Toboni Michael D, Wu Sharon, Farrell Alex, Xiu Joanne, Ribeiro Jennifer R, Oberley Matthew J, Arend Rebecca, Erickson Britt K, Herzog Thomas J, Thaker Premal H, Powell Matthew A
University of Alabama at Birmingham, Division of Gynecologic Oncology, Birmingham, AL, USA.
Caris Life Sciences, Phoenix, AZ, USA.
Gynecol Oncol. 2023 Oct;177:132-141. doi: 10.1016/j.ygyno.2023.08.015. Epub 2023 Sep 8.
To identify differential survival outcomes and immune checkpoint inhibitor (ICI) response in MLH1 hypermethylated versus MLH1 mutated ("Lynch-like") endometrial tumors and determine whether their molecular profiles can elucidate the differential outcomes.
1673 mismatch repair deficient endometrial tumors were analyzed by next-generation sequencing and whole transcriptome sequencing (Caris Life Sciences, Phoenix, AZ). PD-L1, ER, and PR were tested by immunohistochemistry and immune cell infiltrates were calculated using MCP-counter. Significance was determined using Chi-square and Mann-Whitney U tests and adjusted for multiple comparisons. Overall survival (OS) was depicted using Kaplan-Meier survival curves.

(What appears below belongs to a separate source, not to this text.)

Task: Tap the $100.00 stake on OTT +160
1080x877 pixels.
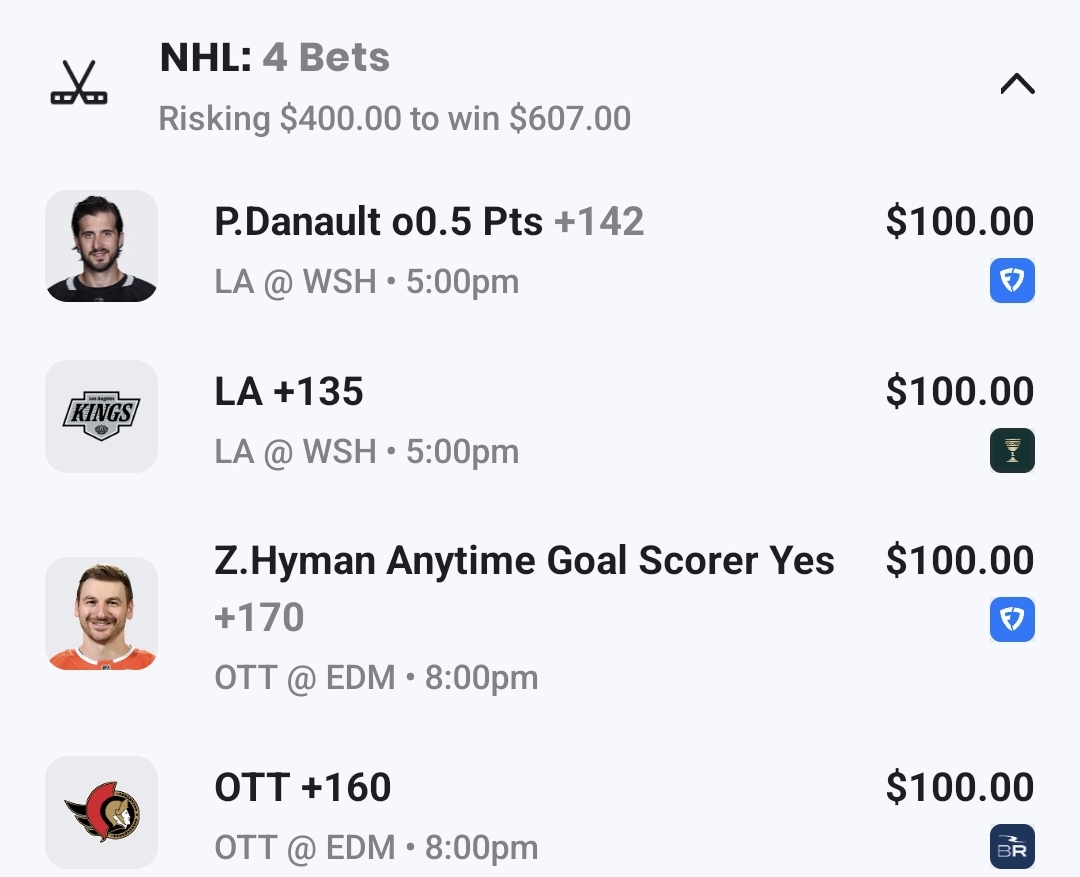Action: pyautogui.click(x=959, y=788)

The endometrial cancer cohort comprised 89.2% patients with MLH1 hypermethylated tumors and 10.8% with MLH1 mutated tumors, with median ages of 67 and 60 years, respectively (p < 0.01). Patients with MLH1 hypermethylated tumors had significantly worse OS and trended toward worse OS following ICI treatment than patients with MLH1 mutated tumors. The immune microenvironment of MLH1 hypermethylated relative to MLH1 mutated was characterized by decreased PD-L1 positivity, immune checkpoint gene expression, immune cell infiltration, T cell inflamed scores, and interferon gamma (IFNγ) scores. MLH1 hypermethylation was also associated with decreased mutation rates in TP53 and DNA damage repair genes, but increased rates of JAK1, FGFR2, CCND1, and PTEN mutations, as well as increased ER and PR positivity.

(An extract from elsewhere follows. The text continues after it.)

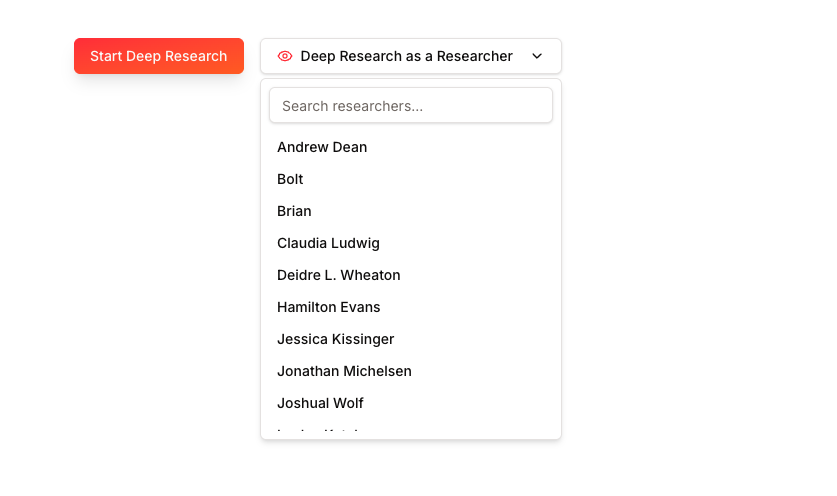
Task: Click the red eye icon in the dropdown
Action: coord(285,56)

Endometrial cancer patients with MLH1 hypermethylation display significantly decreased survival and discrepant immunotherapy responses compared to patients with MLH1 mutated tumors, which was associated with differential mutational profiles, a more immune cold phenotype, and increased ER/PR expression in MLH1 hypermethylated tumors. Providers may consider early transition from single agent ICI to a multi-agent regimen or hormonal therapy for patients with MLH1 hypermethylated tumors.
确定错配修复缺陷(dMMR)的子宫内膜癌中,MLH1基因启动子高甲基化与MLH1基因功能缺陷型突变(“林奇样”)肿瘤患者的生存差异及免疫检查点抑制剂(ICI)疗效差异,并确定它们的分子特征是否能解释这种差异。
采用二代测序和全转录组测序(Caris生命科学公司,凤凰城,亚利桑那州)分析1673例错配修复缺陷的子宫内膜癌肿瘤样本。通过免疫组化检测PD-L1、雌激素受体(ER)和孕激素受体(PR),并使用MCP-counter计算免疫细胞浸润情况。采用卡方检验和曼-惠特尼U检验确定差异显著性,并对多重比较进行校正。采用Kaplan-Meier生存曲线描述总生存期(OS)。
子宫内膜癌队列中,89.2%为MLH1高甲基化肿瘤患者,10.8%为MLH1突变肿瘤患者,中位年龄分别为67岁和60岁(p<0.01)。与MLH1突变肿瘤患者相比,MLH1高甲基化肿瘤患者的OS显著更差,且接受ICI治疗后的OS有更差的趋势。相对于MLH1突变肿瘤,MLH1高甲基化肿瘤的免疫微环境表现为PD-L1阳性率降低、免疫检查点基因表达降低、免疫细胞浸润减少、T细胞炎症评分降低和干扰素γ(IFNγ)评分降低。MLH1高甲基化还与TP53和DNA损伤修复基因的突变率降低有关,但JAK1、FGFR2、CCND1和PTEN的突变率增加,以及ER和PR阳性率增加。
与MLH1突变肿瘤患者相比,MLH1高甲基化的子宫内膜癌患者生存率显著降低,免疫治疗反应存在差异,这与不同的突变谱、更免疫冷的表型以及MLH1高甲基化肿瘤中ER/PR表达增加有关。对于MLH1高甲基化肿瘤患者,医疗人员可考虑早期从单药ICI治疗过渡到多药方案或激素治疗。